Raw records:
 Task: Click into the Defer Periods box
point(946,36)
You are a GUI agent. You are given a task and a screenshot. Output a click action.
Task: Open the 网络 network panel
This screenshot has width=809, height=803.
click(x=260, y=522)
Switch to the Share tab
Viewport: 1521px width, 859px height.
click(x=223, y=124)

==

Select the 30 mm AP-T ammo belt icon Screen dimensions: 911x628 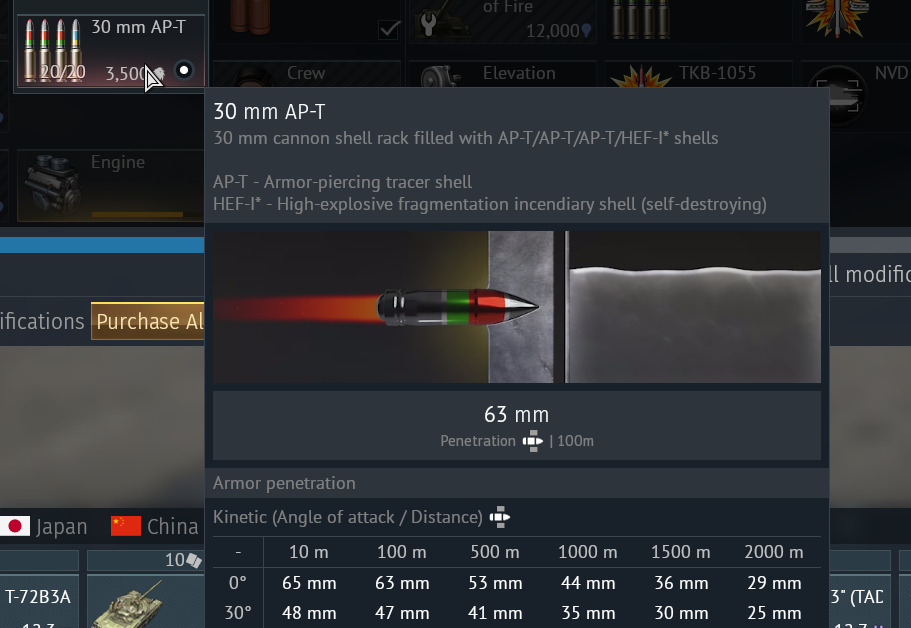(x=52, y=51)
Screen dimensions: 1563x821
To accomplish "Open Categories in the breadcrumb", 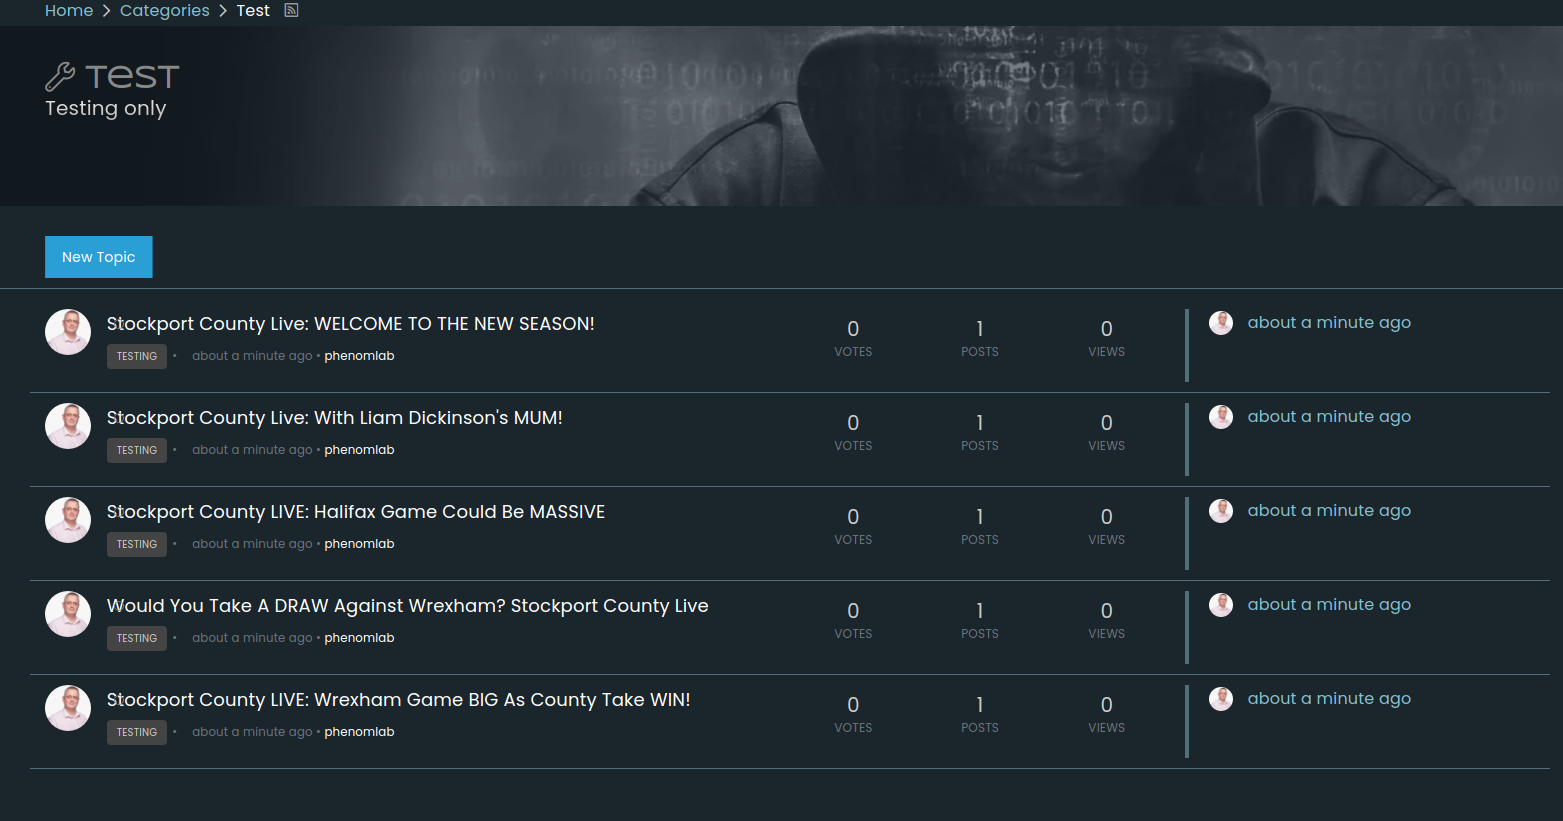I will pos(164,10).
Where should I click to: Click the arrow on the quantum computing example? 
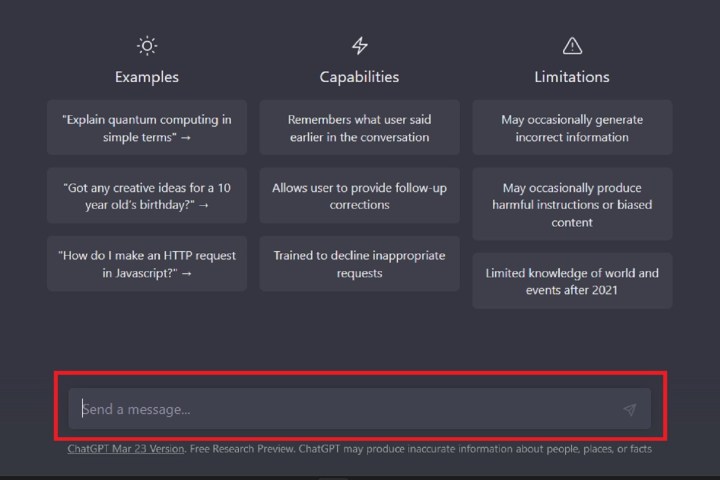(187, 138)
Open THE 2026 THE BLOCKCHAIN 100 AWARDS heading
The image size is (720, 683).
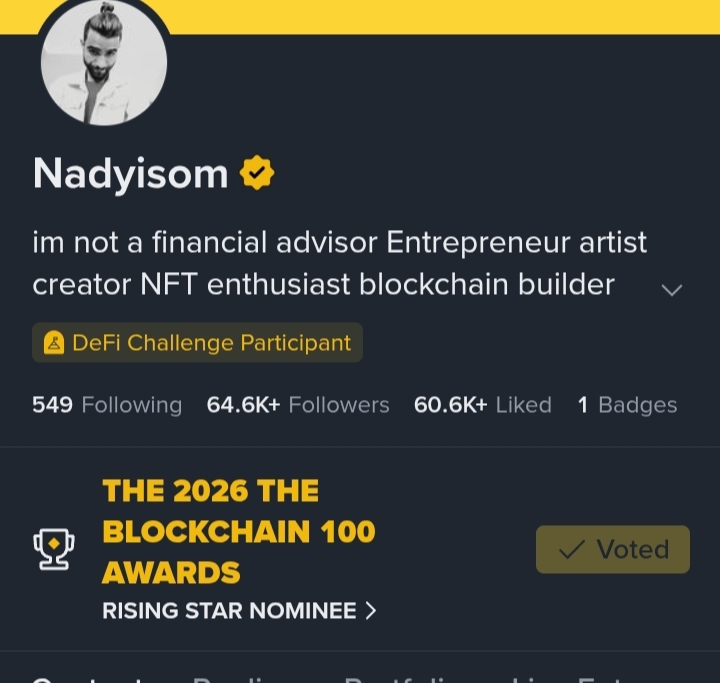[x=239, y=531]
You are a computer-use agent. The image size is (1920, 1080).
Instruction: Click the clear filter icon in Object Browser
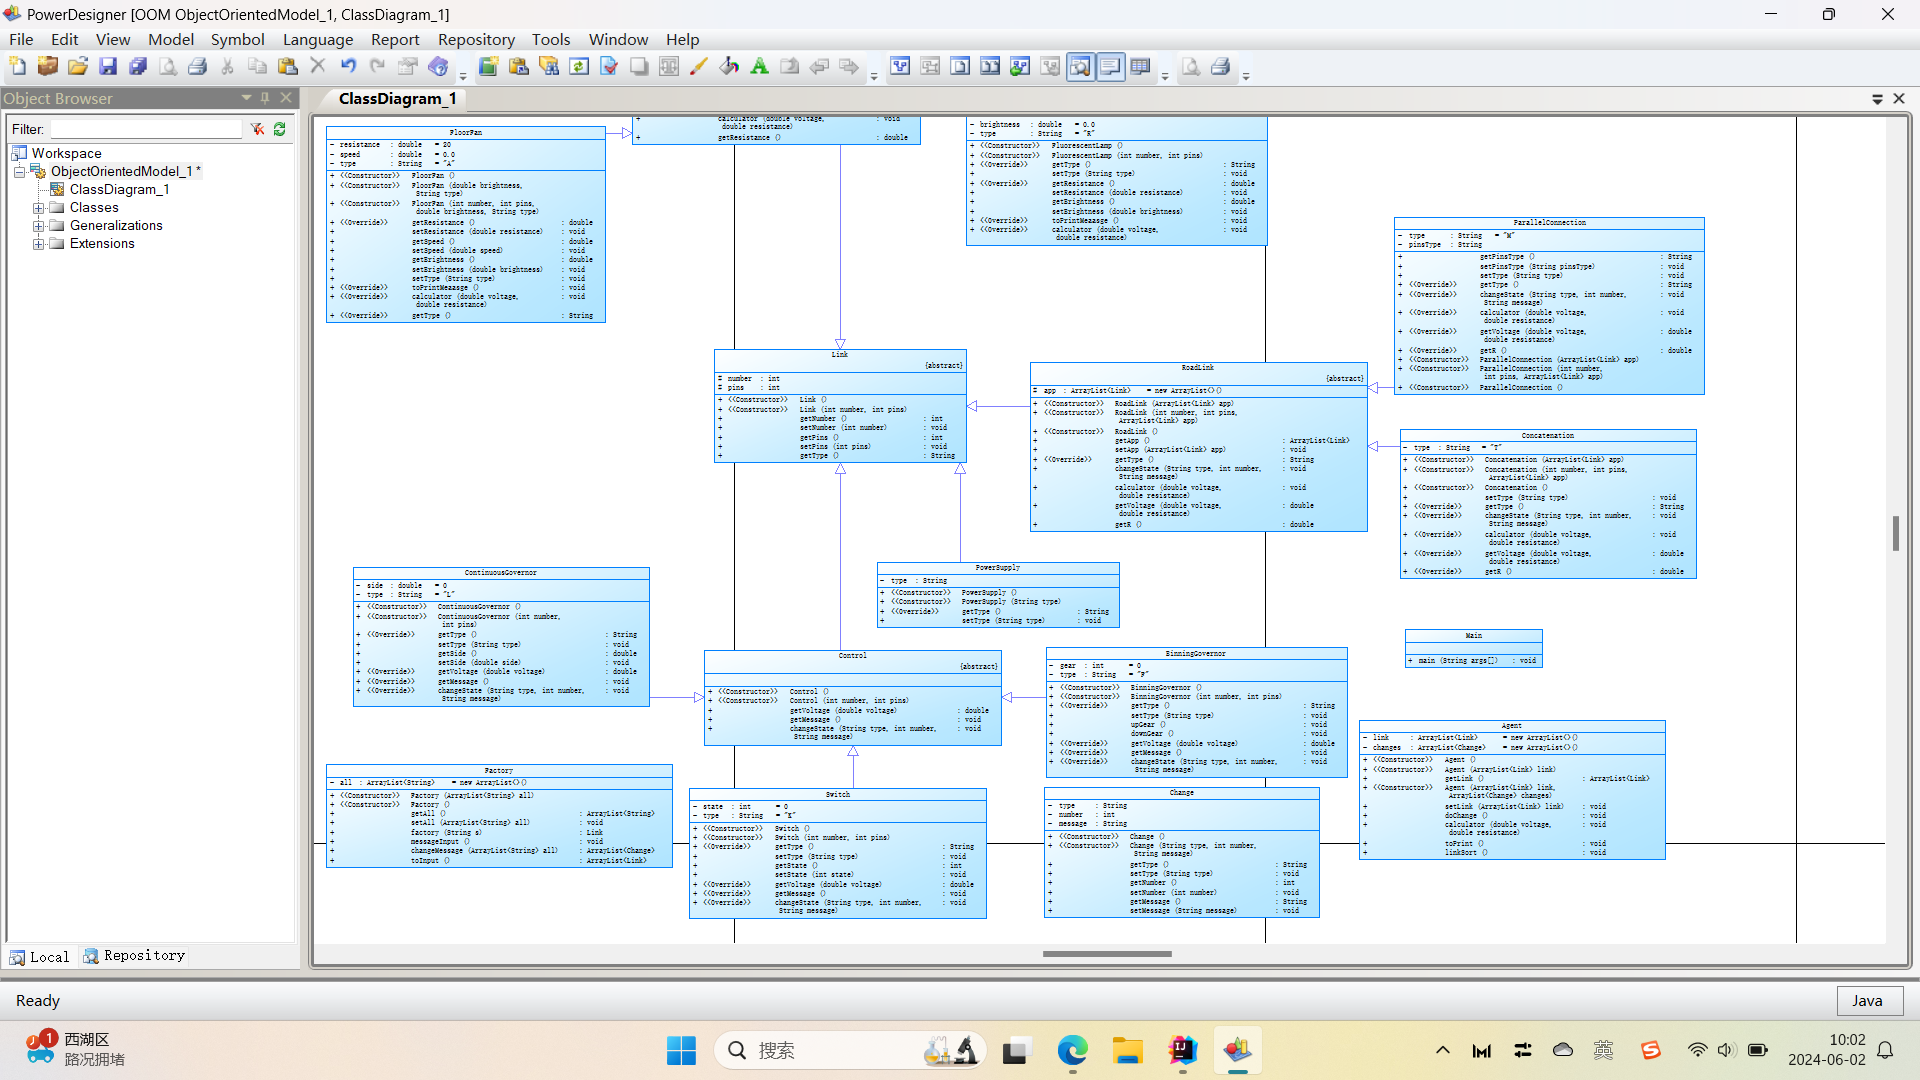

- **Task to complete**: Copy out the rows word for word, starting with the line that contains "You are a computer-use" and going on through the line that contains "Instruction: Click the".

- **Solution to this task**:
You are a computer-use agent. The image size is (1920, 1080).
Instruction: Click the clear filter icon in Object Browser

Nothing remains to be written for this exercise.